Le Conseil d’Etat précise toutefois que les articles L. 411-1 et L. 411-2 mettent en place un régime spécifique de protection des espèces protégées qui ne se confond pas avec les intérêts protégés de manière générale par l’article L. 511-1 du code de l’environnement. Dès lors, un risque d’atteinte portée à des espèces protégées peut apparaître suffisamment caractérisé pour que le projet nécessite l’octroi d’une dérogation sur le fondement de l’article L. 411‑2 du code de l’environnement, sans pour autant être d’une nature et d’une ampleur telles qu’il porterait, sans qu’aucune prescription complémentaire puisse l’empêcher, une atteinte à la conservation de ces espèces justifiant d’opposer un refus sur le fondement de l’article L. 511‑1 du même code.

Il s’agit d’une solution adaptée aux situations intermédiaires où une annulation fondée sur l’article L. 511‑1 aurait été disproportionnée, bien que l’obtention d’une dérogation demeure nécessaire pour assurer la protection des espèces protégées.

En l’espèce, au regard des effectifs d’oiseaux recensés sur la zone ainsi que des mesures d’évitement et de réduction prévues, la Cour avait considéré en appel que le projet ne portait pas atteinte aux intérêts protégés par les dispositions de l’article L. 511‑1. En revanche, la Cour avait considéré qu’une dérogation au titre de l’article L. 411‑2 était nécessaire s’agissant de la grue cendrée.
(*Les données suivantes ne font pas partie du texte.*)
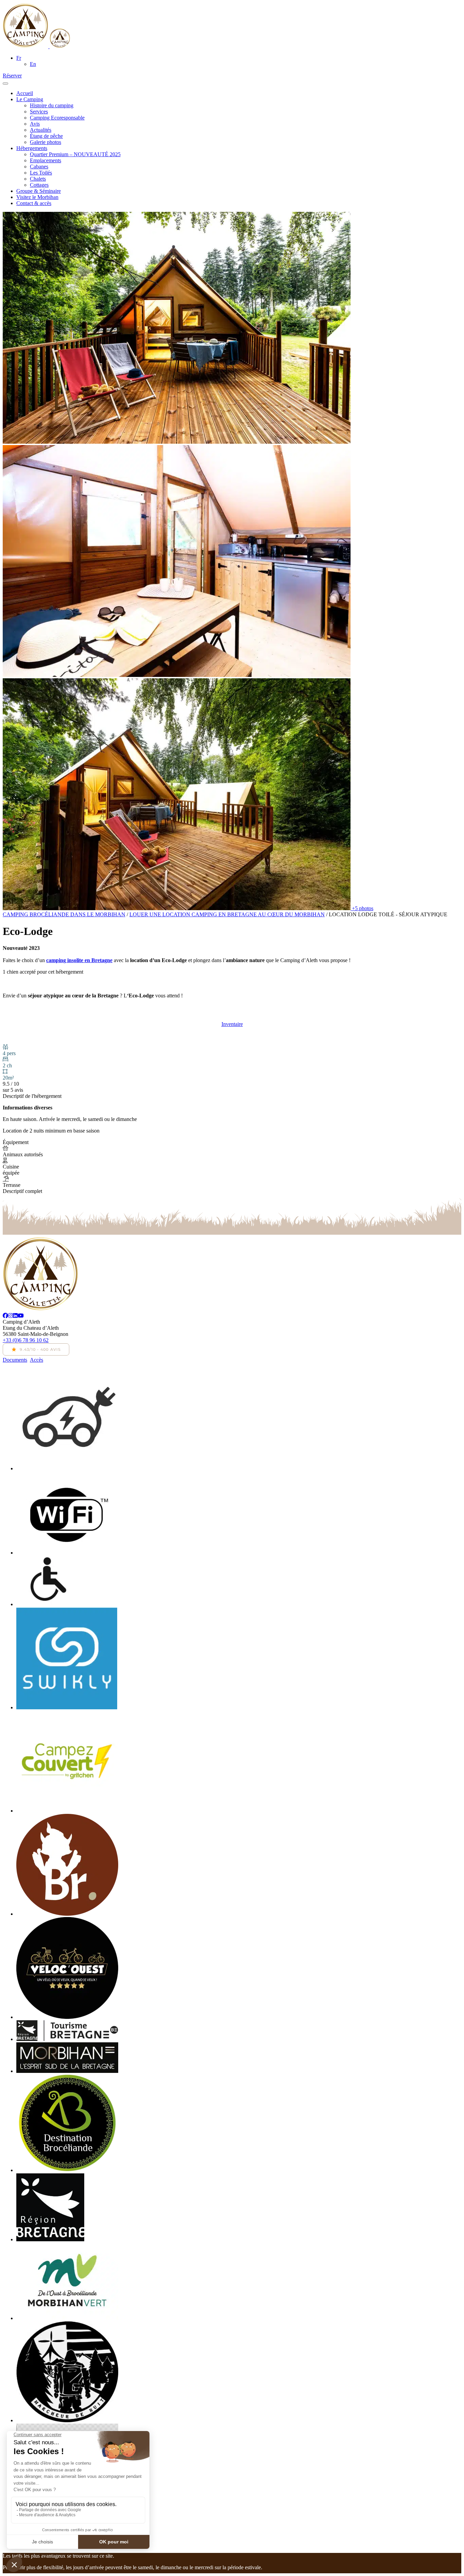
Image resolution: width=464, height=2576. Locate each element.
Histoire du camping (51, 105)
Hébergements (31, 148)
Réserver (12, 75)
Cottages (39, 185)
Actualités (40, 130)
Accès (36, 1360)
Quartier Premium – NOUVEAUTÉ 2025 (75, 154)
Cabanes (39, 166)
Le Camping (29, 99)
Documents (15, 1360)
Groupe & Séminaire (38, 191)
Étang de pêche (46, 136)
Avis (35, 124)
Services (39, 111)
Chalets (38, 179)
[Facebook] (5, 1316)
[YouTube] (21, 1316)
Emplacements (45, 160)
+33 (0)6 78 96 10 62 (26, 1340)
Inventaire (232, 1024)
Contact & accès (33, 203)
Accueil (24, 93)
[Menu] (5, 83)
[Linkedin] (15, 1316)
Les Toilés (41, 173)
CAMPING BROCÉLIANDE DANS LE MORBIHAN (64, 914)
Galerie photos (45, 142)
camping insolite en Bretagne (79, 960)
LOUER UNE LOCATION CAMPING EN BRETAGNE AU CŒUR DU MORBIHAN (227, 914)
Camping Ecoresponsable (57, 118)
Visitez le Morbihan (37, 197)
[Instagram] (10, 1316)
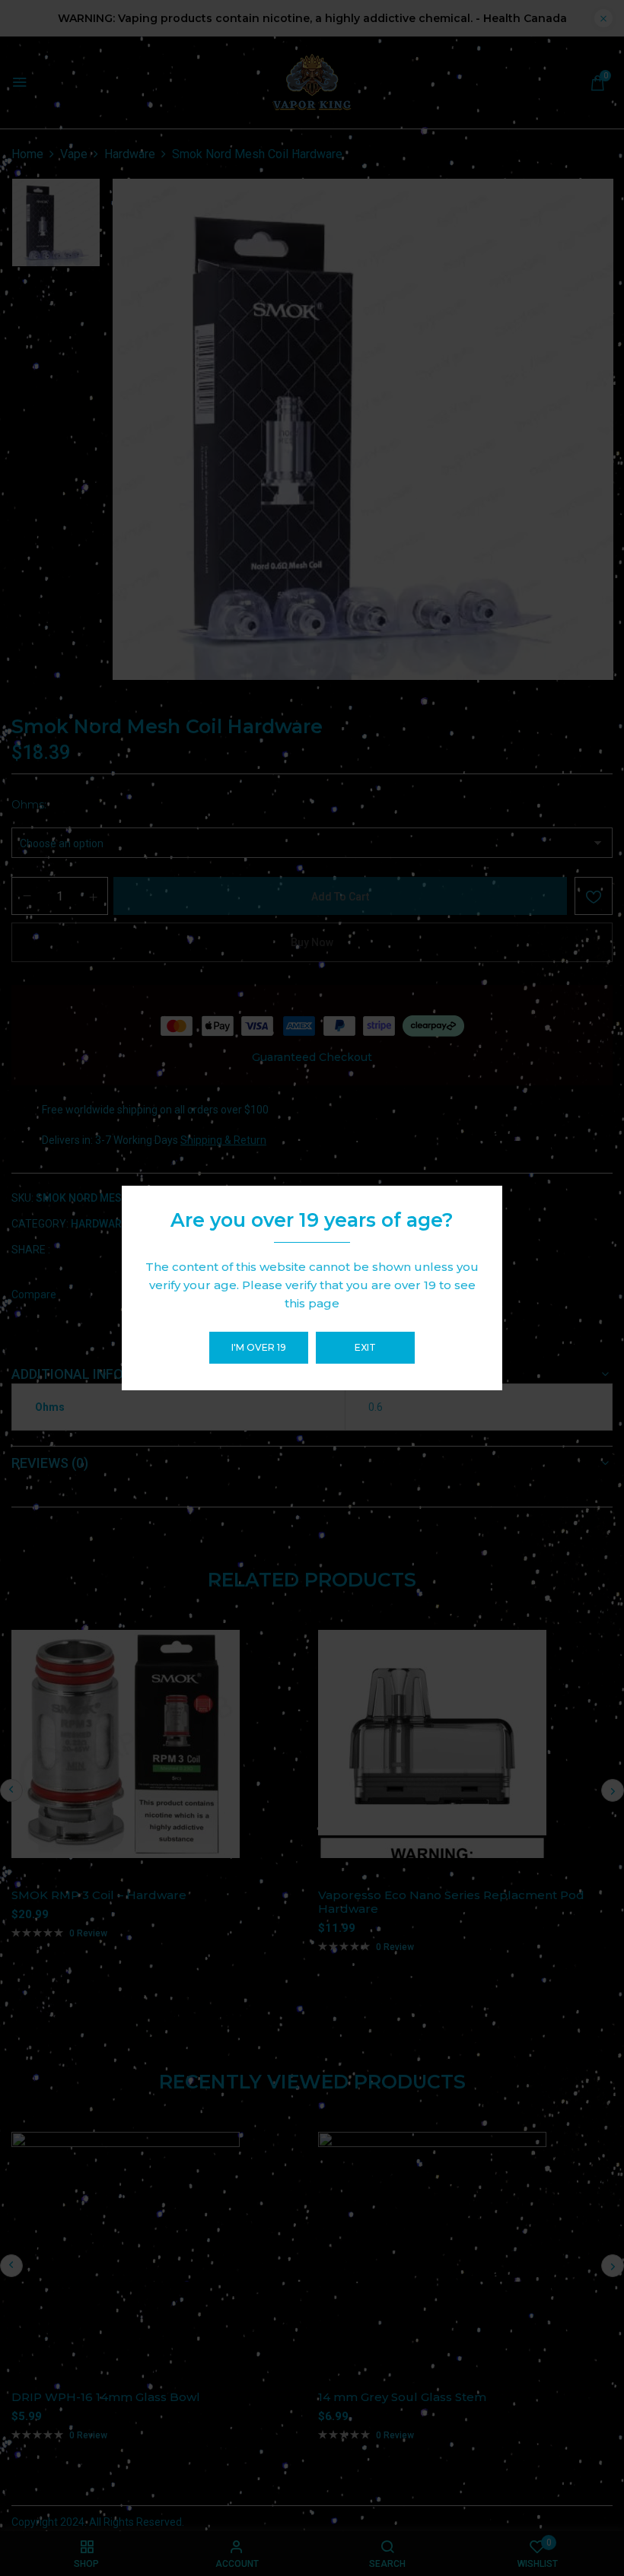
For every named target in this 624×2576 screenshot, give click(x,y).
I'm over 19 (258, 1347)
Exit (365, 1347)
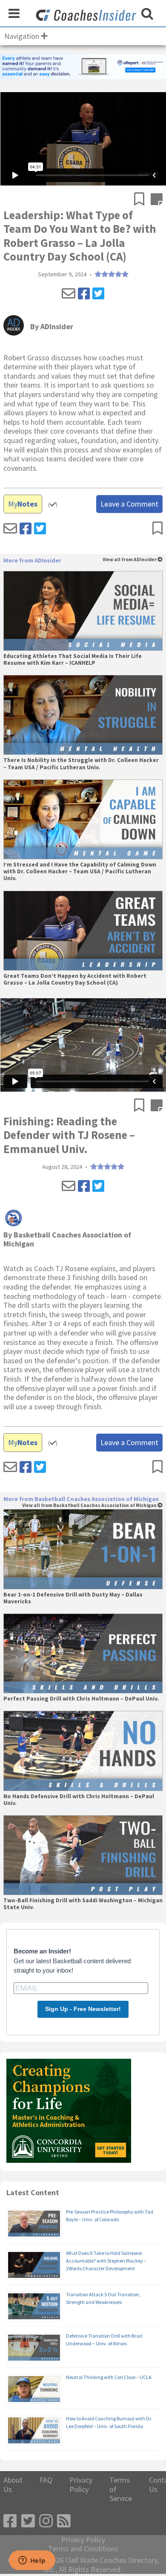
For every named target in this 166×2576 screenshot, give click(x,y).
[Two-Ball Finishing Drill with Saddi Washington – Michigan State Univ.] (83, 1855)
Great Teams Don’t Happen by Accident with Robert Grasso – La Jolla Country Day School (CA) (74, 979)
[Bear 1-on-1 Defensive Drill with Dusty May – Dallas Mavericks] (83, 1549)
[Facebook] (84, 294)
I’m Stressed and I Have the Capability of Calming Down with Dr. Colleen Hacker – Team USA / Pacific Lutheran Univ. (79, 871)
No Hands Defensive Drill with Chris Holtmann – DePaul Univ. (78, 1800)
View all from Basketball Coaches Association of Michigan (89, 1505)
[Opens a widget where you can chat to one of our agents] (32, 2561)
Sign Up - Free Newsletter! (83, 2008)
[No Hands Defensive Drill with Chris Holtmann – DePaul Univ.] (83, 1751)
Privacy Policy (80, 2484)
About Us (13, 2484)
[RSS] (64, 2521)
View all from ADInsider (130, 559)
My (22, 504)
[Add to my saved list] (142, 200)
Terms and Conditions (83, 2548)
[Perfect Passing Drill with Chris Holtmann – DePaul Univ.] (83, 1653)
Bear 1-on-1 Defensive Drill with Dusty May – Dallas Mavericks (73, 1598)
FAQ (46, 2480)
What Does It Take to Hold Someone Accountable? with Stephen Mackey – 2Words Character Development (106, 2261)
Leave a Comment (129, 504)
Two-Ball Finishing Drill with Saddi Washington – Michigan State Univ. (83, 1904)
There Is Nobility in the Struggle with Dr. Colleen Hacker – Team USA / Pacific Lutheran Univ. (81, 764)
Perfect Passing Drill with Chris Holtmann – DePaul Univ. (81, 1698)
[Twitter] (98, 294)
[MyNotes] (157, 200)
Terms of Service (120, 2489)
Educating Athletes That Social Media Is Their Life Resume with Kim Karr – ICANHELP (72, 659)
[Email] (68, 294)
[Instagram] (46, 2521)
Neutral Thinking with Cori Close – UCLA (109, 2377)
Le Conseil d’Etat valide cette interprétation de la cour.

Le Conseil d’Etat annule néanmoins partiellement l’arrêt de la cour administrative d’appel de Lyon en ce qu’elle a entaché son arrêt d’une insuffisance de motivation en omettant de se prononcer sur une partie des moyens soulevés en appel s’agissant de plusieurs espèces de chiroptères.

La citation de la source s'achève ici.